→ PROBLEM DESCRIPTION
The answer must be an exact copy of the lines from the one with "Instruction: Go back to the demo project link" to the last line of the entries below, both included, and must contain no pictures.

++++ DATA FOR ANALYSIS

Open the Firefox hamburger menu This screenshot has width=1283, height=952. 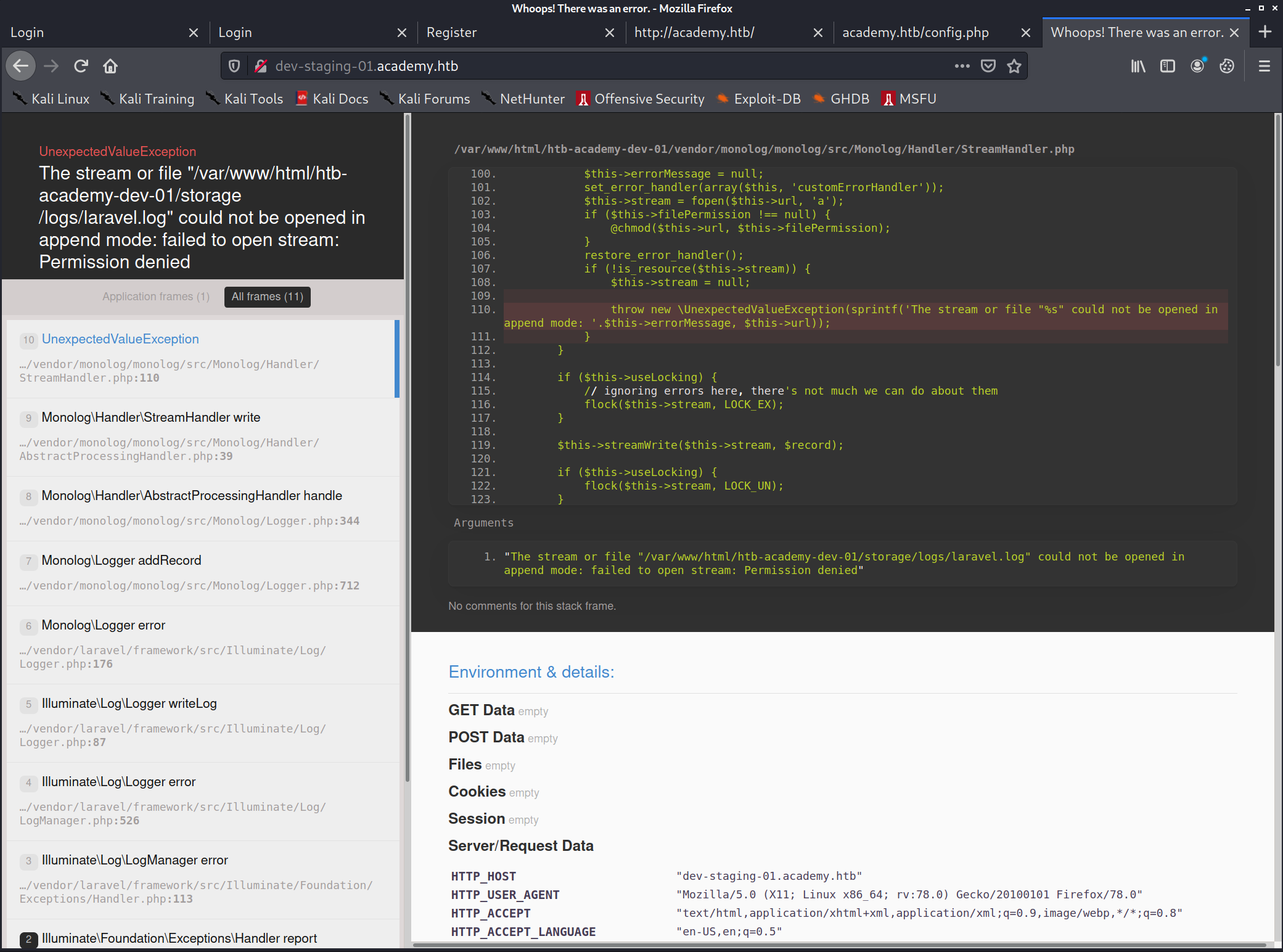click(x=1264, y=66)
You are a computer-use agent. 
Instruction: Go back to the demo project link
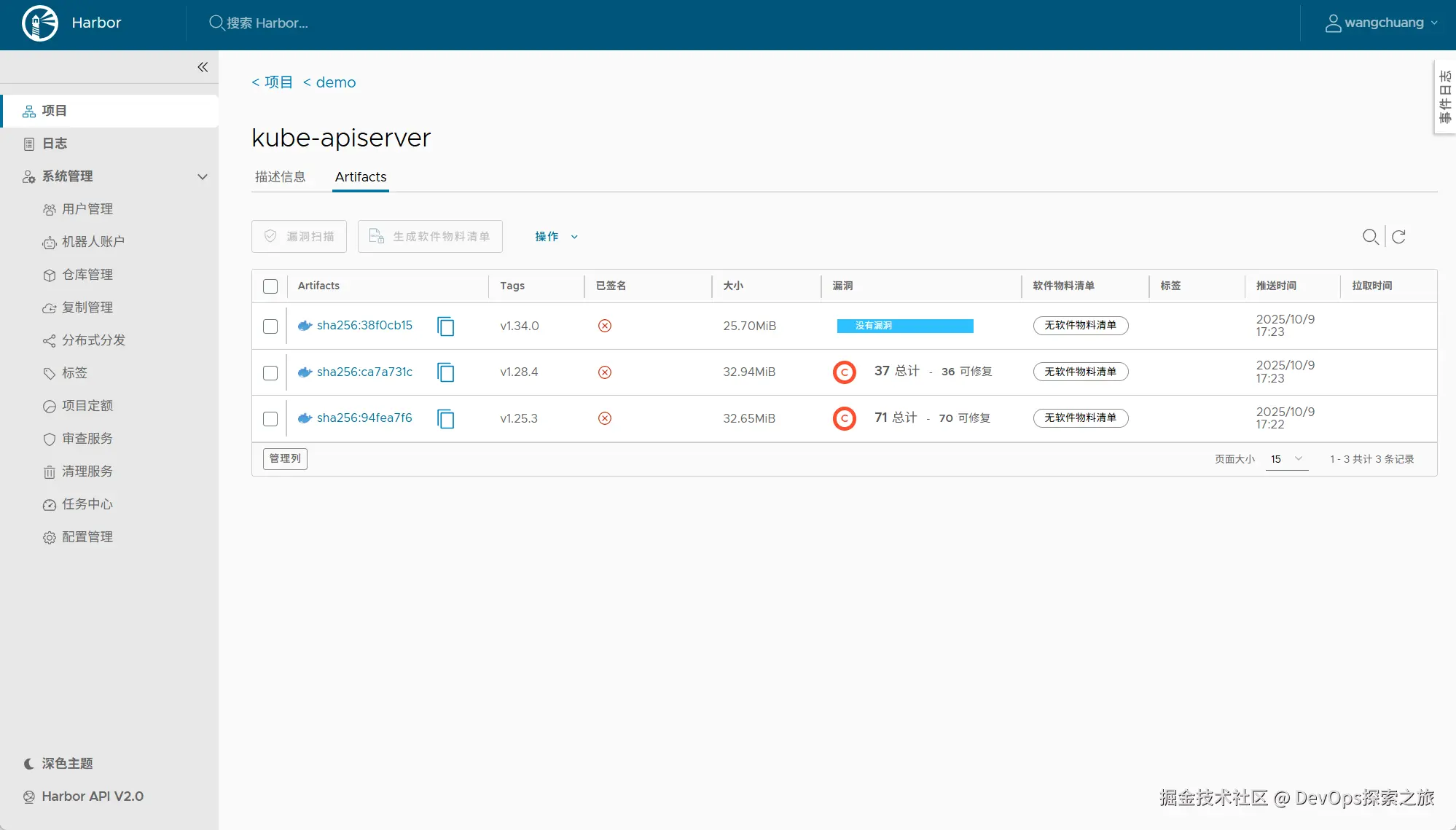[x=335, y=82]
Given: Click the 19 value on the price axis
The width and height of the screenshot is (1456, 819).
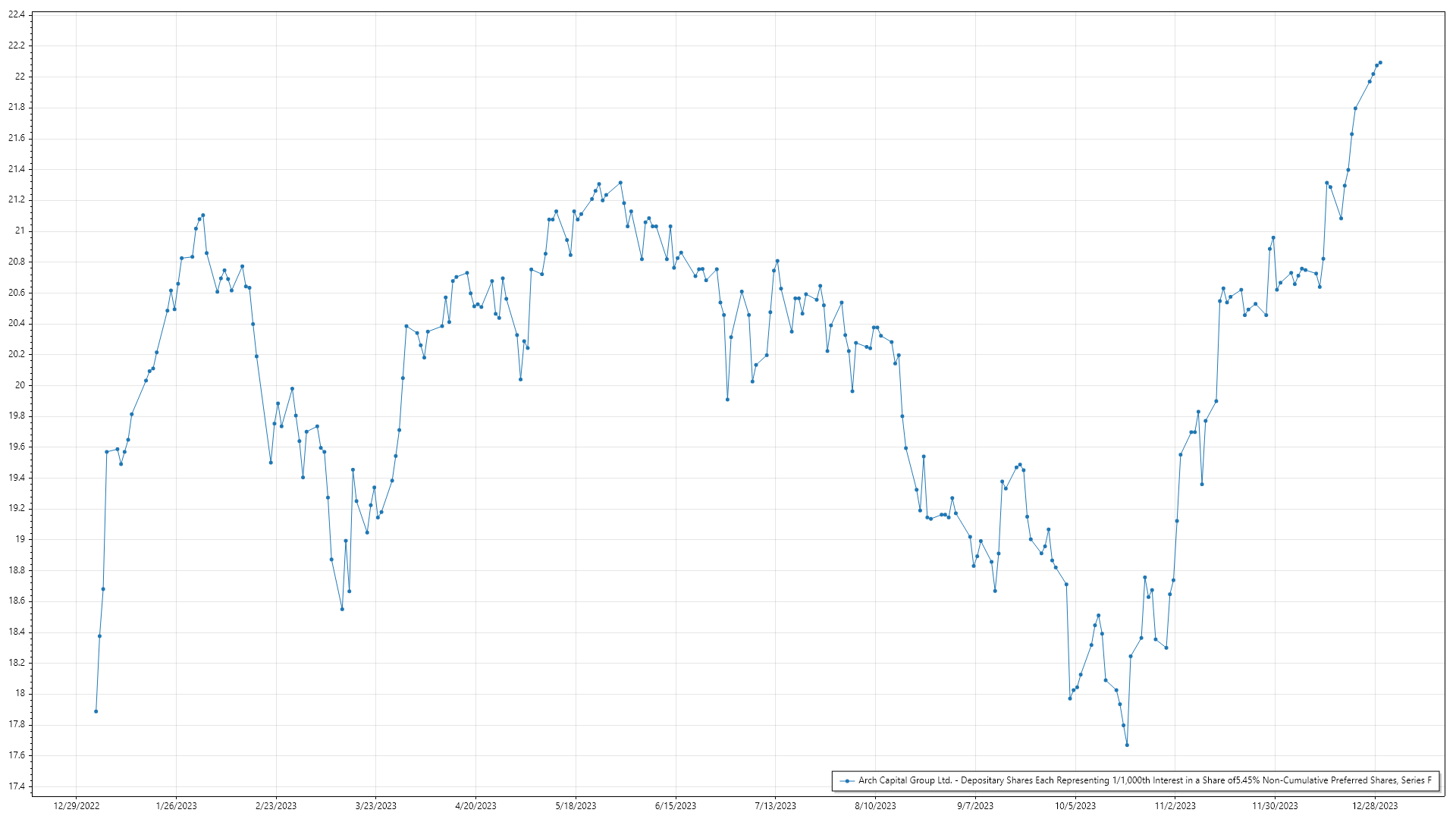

++++++++

→ RESULT FOR THIS TASK
Instruction: Go back to the demo project link
[x=335, y=82]
Given: Click the 19 value on the price axis
The width and height of the screenshot is (1456, 819).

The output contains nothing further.